Don’t take my vagueness to mean nothing happens this book. The events of Macondo clearly have their roots in real events of Colombia. There’s endless civil war, labor strife, political violence, and religious conflict. Liberals are pitted against Conservatives. Catholics against secularists. Management against labor. Foreigners against natives. García Márquez paints a picture of Colombia plagued by violence and rich with beauty at the same time. War is often something happening in a far off corner of the jungle, allowing characters to focus on upcoming weddings or home renovations. Then, all at once, war comes home in the form of cannons, knives, and firing squads.
García Márquez doesn’t take sides in the all-too-symbolic war between the Liberals and Conservatives. Both sides in this war commit atrocities, and neither seems interested in peaceful resolution. Instead, the novel shows how quickly little boys are transformed into monsters and how thin the veil hiding carnage from a peaceful town can be.
One Hundred Years of Solitude is also replete with disgusting characters and offenses. There is pedophilia, sexual violence, and adultery. It would be easy to recoil, to put the book down when confronted with these gross images. But García Márquez isn’t condoning the abhorrent. After all, in a book that is trying to fit the entire human experience in a few hundred pages, how could you erase the ugliest aspects of society? Just as there are bound to be saints in six generations of a family, there are bound to be demons.
If you do pick up this book, you’re likely to slog through the first few chapters, confused by all the Arcadios and Aurelianos, disgusted by the monsters, wondering what exactly the plot is. Take my word for it that the plot will emerge, and the ending will make the journey worth it.
One Hundred Years of Solitude has iconic characters like Úrsula, whose strength will leave you floored despite some very human flaws. But what sets this book apart is not really the human characters but the settings, which almost emerge as characters themselves. The Buendía’s home and Macondo as a town may only be inanimate places, but they live and breathe with the Buendías. The magic that occurs in these places give life to walls and walkways, kitchen tables and town squares. In Macondo, magic seethes through the world, showing the reader that while human beings walk and talk, the world we live in is a force to be reckoned with, feared, and loved.
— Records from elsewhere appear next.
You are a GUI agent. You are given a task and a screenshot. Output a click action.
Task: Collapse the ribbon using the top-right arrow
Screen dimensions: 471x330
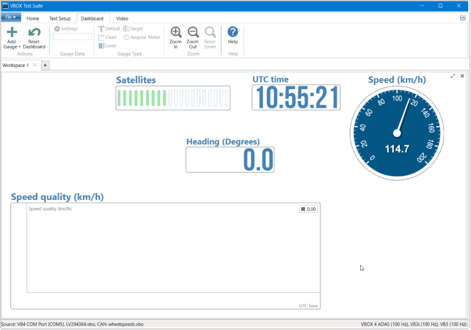coord(463,18)
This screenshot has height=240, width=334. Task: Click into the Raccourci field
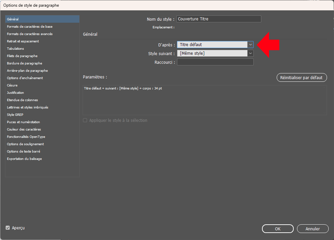coord(215,62)

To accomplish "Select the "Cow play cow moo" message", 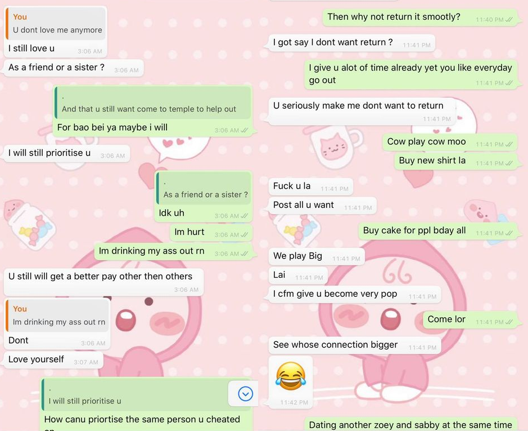I will pyautogui.click(x=449, y=142).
There’s also a new Netflix adaptation of the series, which I binge-watched while home sick with covid. The cinematography, set and costume design, and acting are all incredible. I highly recommend it (after you read the book first). For subscibers of this blog, my next entry will be on Love in the Time of Cholera, also by García Márquez. So stick around for another trip into old Colombia and some compare and contrast between these two novels.
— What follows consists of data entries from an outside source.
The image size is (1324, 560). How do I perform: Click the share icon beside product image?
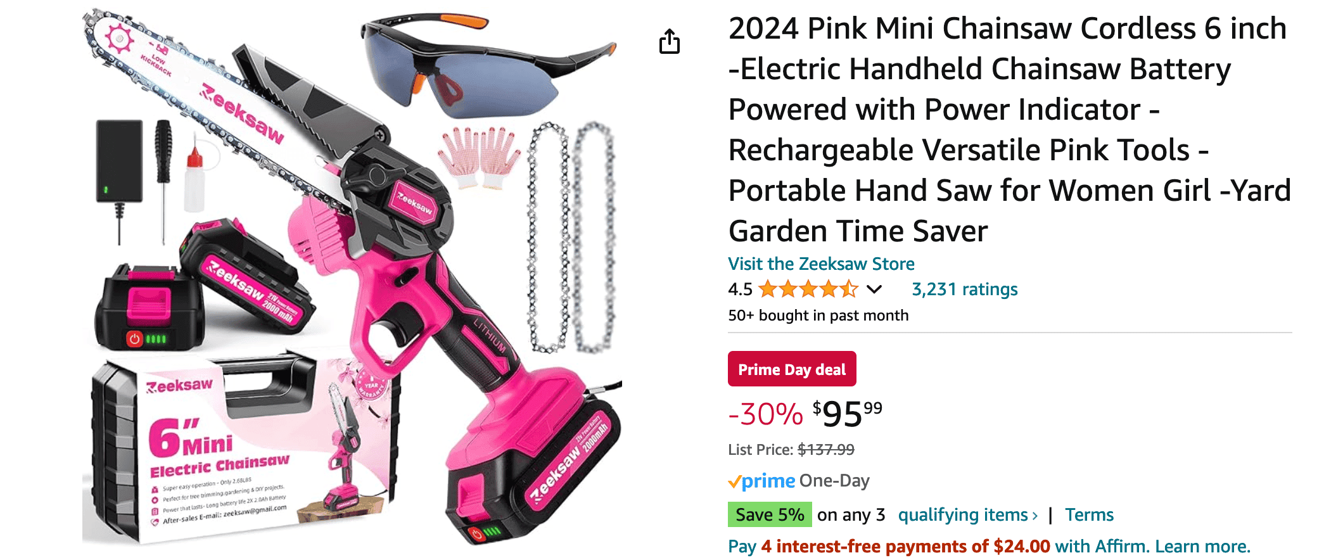tap(669, 41)
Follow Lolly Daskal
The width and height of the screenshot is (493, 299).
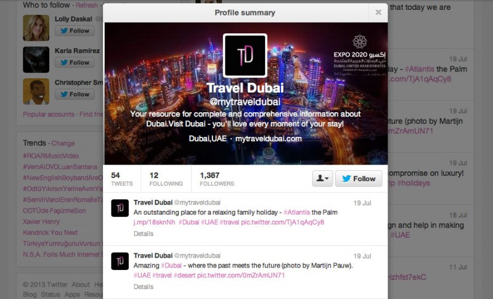(75, 31)
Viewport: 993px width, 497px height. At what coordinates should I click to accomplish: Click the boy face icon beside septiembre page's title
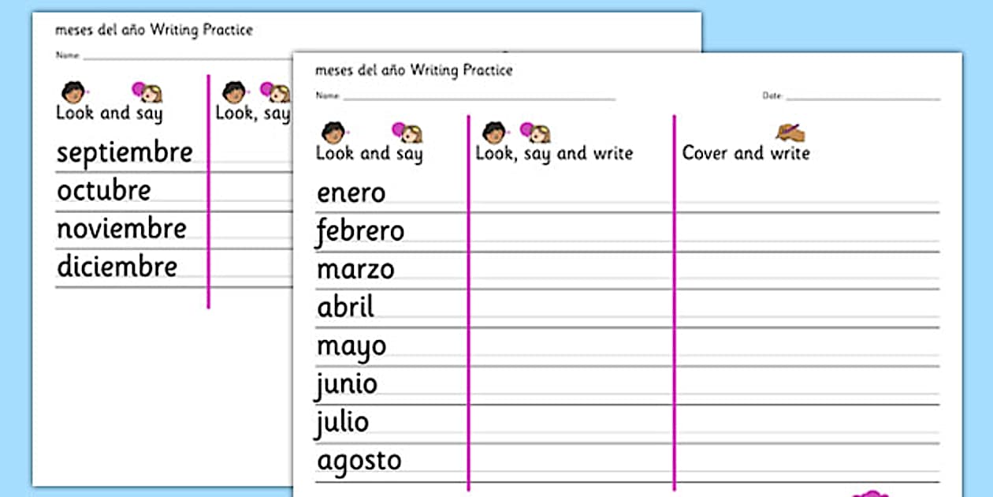(73, 92)

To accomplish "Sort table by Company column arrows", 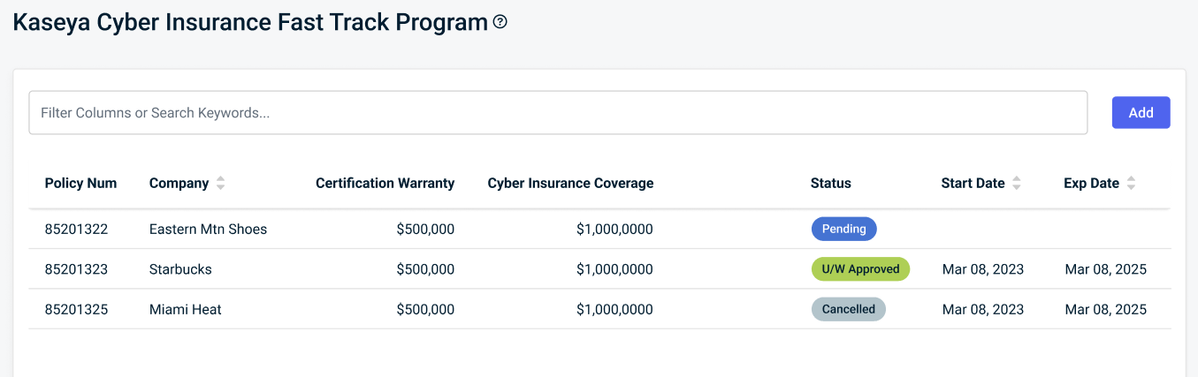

One Hundred Years of Solitude’s first line, “Many years later, as he faced the firing squad, Colonel Aureliano Buendía was to remember that distant afternoon when his father took him to discover ice” is confusing and intriguing. It will leave you, as the reader, in rapt anticipation of something as terrifying as a firing squad and as innocuous as a block of ice. Just know that in Macondo, everything and nothing happens. I can’t recommend this book enough.